Q.O.: Toutes les politiques économiques mises en place depuis l'indépendance sont pensées sur la base de la rente pétrolière. Avez-vous au MSP une stratégie économique qui puisse sortir le pays de la dépendance des hydrocarbures ?

A.M.: Bien sûr. Pour consolider ce que vous venez de dire maintenant si on parle uniquement du plan quinquennal, 286 milliards de dollars ont été investis dans notre économie pour arriver en définitive à seulement 3% de croissance ce qui est au dessous du taux moyen en Afrique qui est entre 5 et 6%. Nous constatons également que les écarts entre les entrées en devises et les dépenses budgétaires se creusent davantage. Les importations des matières de première nécessité ont atteint en 2013 quelque 60 milliards de dollars, alors que selon les prévisions, l'Algérie ne pourra engranger durant la même période que 70 milliards de dollars d'exportation des hydrocarbures. Vous voyez bien que l'écart est en train de se creuser et c'est très dangereux pour l'Algérie.

Nous, nous avons une vision économique globale qui utilise justement cette rente pour le développement économique du pays par la création de l'entreprise et des emplois durables ce qui boostera le PIB hors hydrocarbures. Je voudrai souligner ici que le développement d'une économie hors hydrocarbures, nécessite beaucoup de réformes. Ces dernières doivent toucher les systèmes financiers et bancaires bien sûr mais aussi dans le domaine de la fiscalité. Les réformes doivent concerner la gouvernance et la manière avec laquelle on gère le pays sans oublier la lutte contre la corruption. Il faut également donner beaucoup d'importance à l'enseignement, la formation et la recherche scientifique. Il faut investir dans l'industrie, l'agriculture et les services pour arriver justement à un développement économique durable en dehors des hydrocarbures.

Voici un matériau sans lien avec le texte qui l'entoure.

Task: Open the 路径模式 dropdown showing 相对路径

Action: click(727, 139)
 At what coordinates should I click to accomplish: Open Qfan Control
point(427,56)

L'argent de la rente doit être utilisé pour ce développement et non pour acheter la paix sociale ou dans des projets populistes qui n'ont rien à voir avec la bonne gouvernance et qui n'ont aucune vision économique. Nous, nous avons un programme économique global qui est ficelé et élaboré par des experts, des économistes et des gens d'expérience.

Q.O.: L'actualité c'est aussi l'Egypte. Quelle est votre position par rapport à ce qui passe dans ce pays ?

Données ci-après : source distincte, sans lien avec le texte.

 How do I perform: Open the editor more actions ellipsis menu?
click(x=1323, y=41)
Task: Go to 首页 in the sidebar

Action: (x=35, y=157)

A.M: Notre position est logique et claire. Nous rejetons ce coup d'Etat militaire qui met en péril pas seulement l'Egypte mais aussi tous les pays arabes et toute la planète. Ce coup d'Etat est un message très dangereux à l'adresse de millions de personnes pour leur dire qu'il ne peut y avoir de changement par les urnes et par l'action politique pacifique. A cause de ce coup d'Etat, des milliers de jeunes en Egypte pourraient être tentés d'aller rejoindre des groupes extrémistes armés. Il faut absolument rétablir la légitimité et la légalité en Egypte car nous estimons que le coup d'Etat mène tout le monde arabe vers des situations très dangereuses.

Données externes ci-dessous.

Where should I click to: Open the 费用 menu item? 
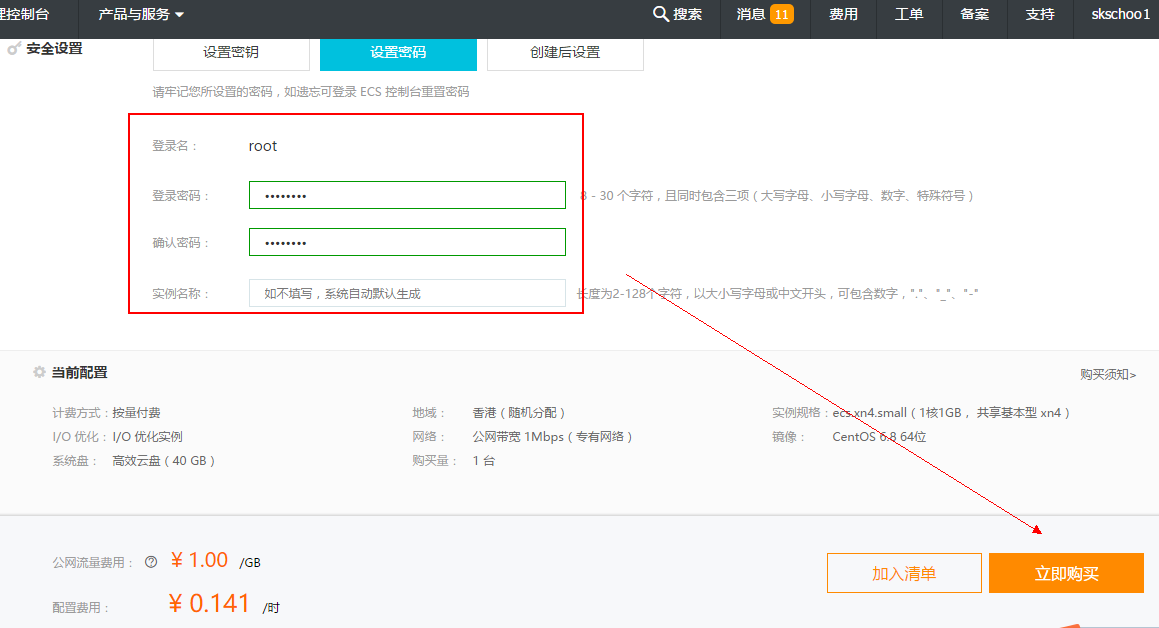pyautogui.click(x=843, y=14)
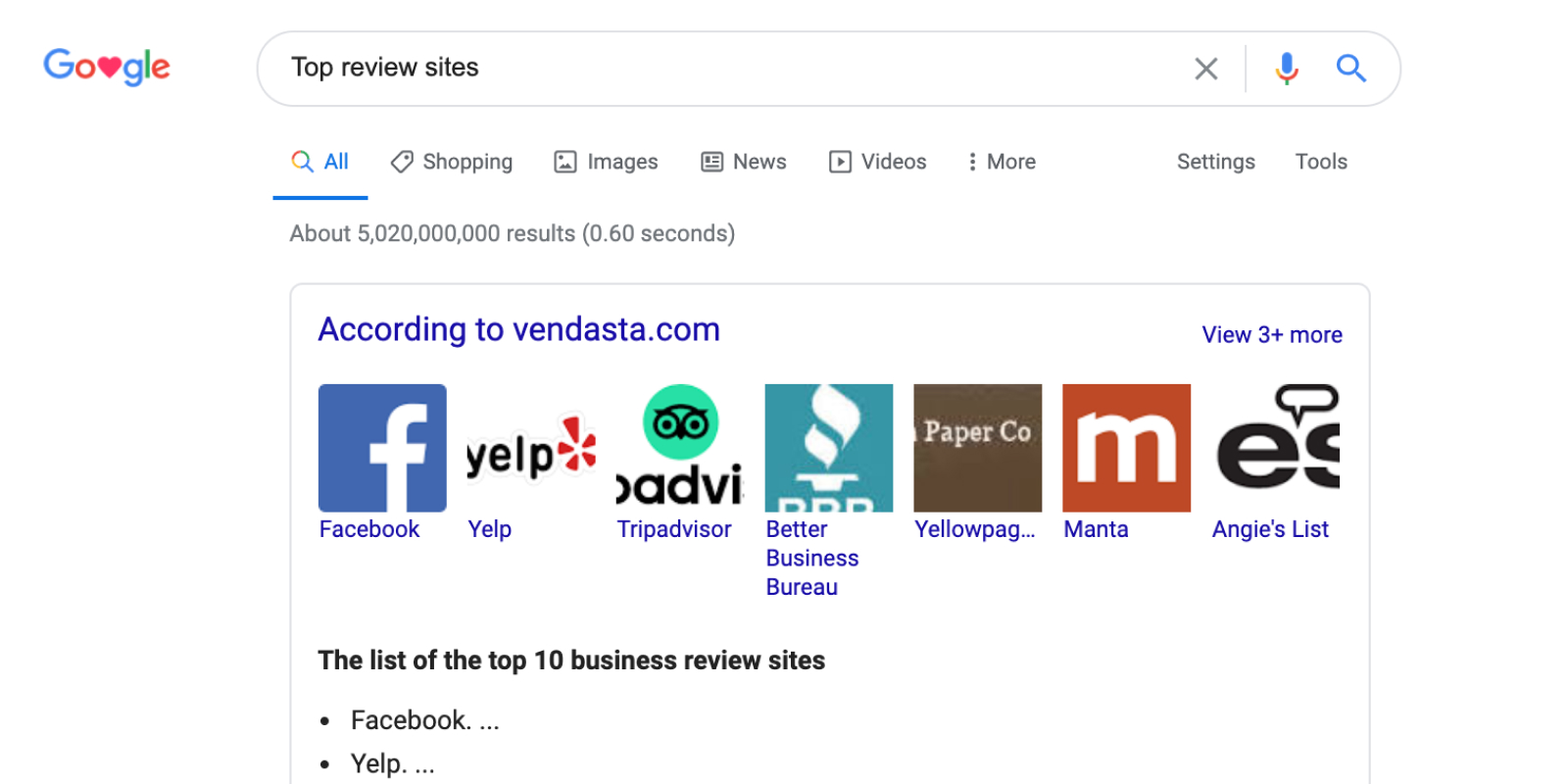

Q.O.: Est-ce que vous ne pensez pas que le projet islamiste reste irréalisable à la lumière de ce qui se passe dans les pays qui ont vécu le «printemps arabe» ?

A.M.: Je dirai que le projet «islamique» et non islamiste n'a pu être réalisable parce qu'on n'a jamais laissé ce projet arriver au pouvoir par la démocratie et les urnes.

Ce n'est pas une question de projet réaliste ou non mais c'est un problème de pouvoir. Les gens qui sont au pouvoir ne veulent pas lâcher ce pouvoir et brandissent à chaque fois ce qu'ils qualifient de «menace islamiste» qui n'a pas, selon eux, de projet réalisable. Nous disons clairement que nous représentons un projet réaliste, un projet économique et social fondé sur des approches pragmatiques et applicables.

Je dirai toutefois que le problème aujourd'hui n'est pas un problème de projet mais concerne la démocratie.        Le combat aujourd'hui est de porter notre projet par les voies que nous confère la démocratie tout en respectant cette démocratie. C'est à ce moment-là qu'on pourra parler si le projet islamique est réalisable ou non.